THE NEW YORK TIMES
By Ana Ley
Residents have been waiting almost a century for new stations. Some aren’t sure they’ll be built.
Politicians have long promised to bring East Harlem a new subway line that would give this historically neglected community better transit access to the rest of New York and shift passengers away from some of the country’s most crowded train lines.
The idea appears to have gained renewed momentum, with Gov. Kathy Hochul vowing to finish the project within a decade and transportation officials saying the $1 trillion federal infrastructure bill passed last year can help cover half the estimated $6.3 billion cost of what would be one of the world’s most expensive transit projects.
Funds from the bill could help finance a more than $3 billion grant request from the Metropolitan Transportation Authority, which operates the subway, that the Federal Transit Administration is moving closer to approving. Transit officials hope to break ground by the end of the year.

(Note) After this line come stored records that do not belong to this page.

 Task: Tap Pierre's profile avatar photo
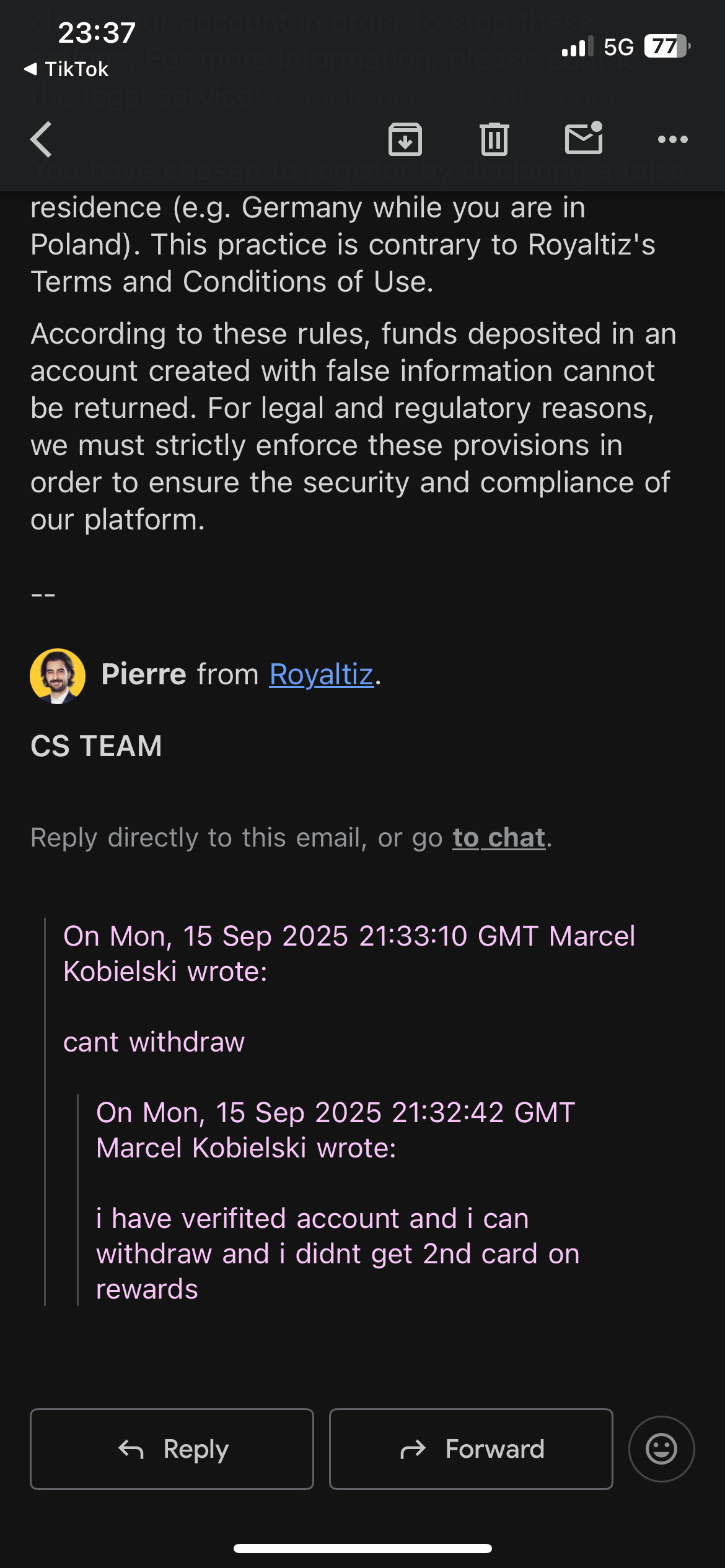[58, 676]
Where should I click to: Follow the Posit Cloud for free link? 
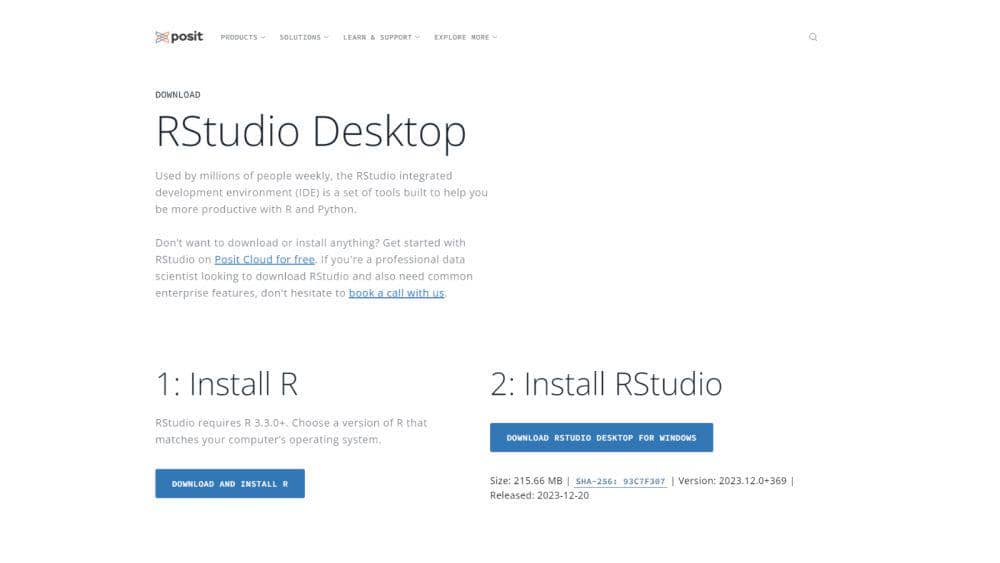[x=264, y=259]
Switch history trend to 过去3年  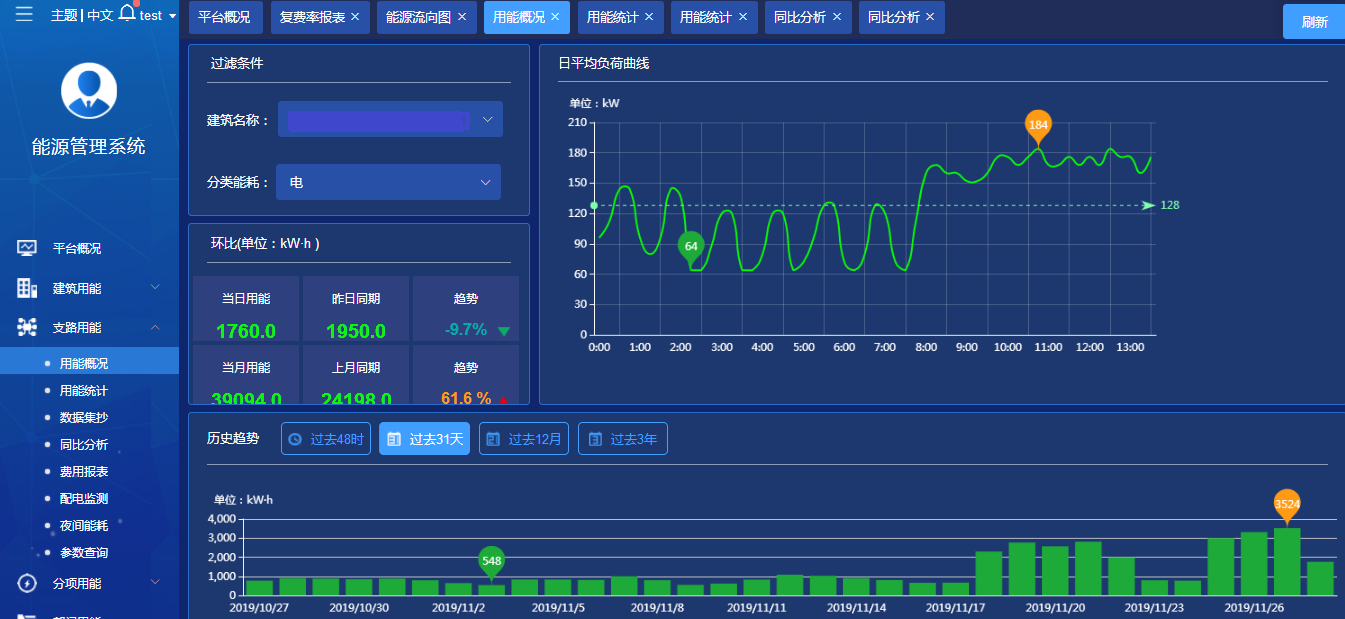622,439
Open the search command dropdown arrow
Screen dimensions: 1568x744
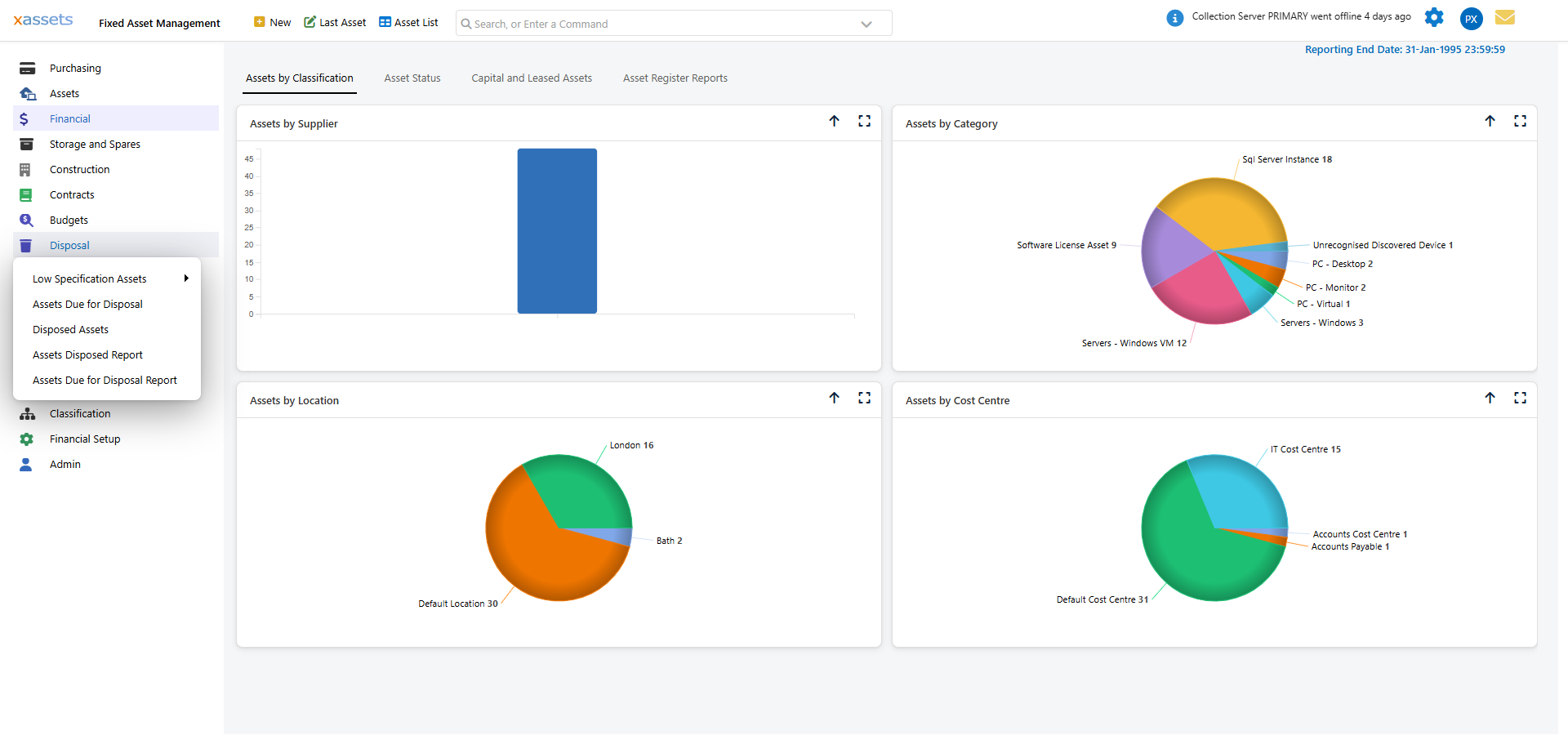[866, 25]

“Things never looked better for getting the Second Avenue subway to East Harlem,” said Senator Chuck Schumer of New York, a Democrat and the majority leader.
Still, given the long-awaited project’s many starts and stops, the latest announcements have been met with skepticism in a heavily working-class neighborhood where 71 percent of residents use public transit to get to work, compared with a citywide average of 56 percent, according to Census Bureau data.
“I think that it’s sad that it’s taken this long,” said Princess Jenkins, who owns The Brownstone, a clothing store on East 125th Street a short walk from the subway line’s proposed path. “We want people to be able to access this community.”
The Second Avenue subway line was envisioned to stretch north along the Upper East Side of Manhattan to East Harlem, and south to Lower Manhattan. So far only one part of the plan, along the Upper East Side, has been completed. Here is a look at where the project stands.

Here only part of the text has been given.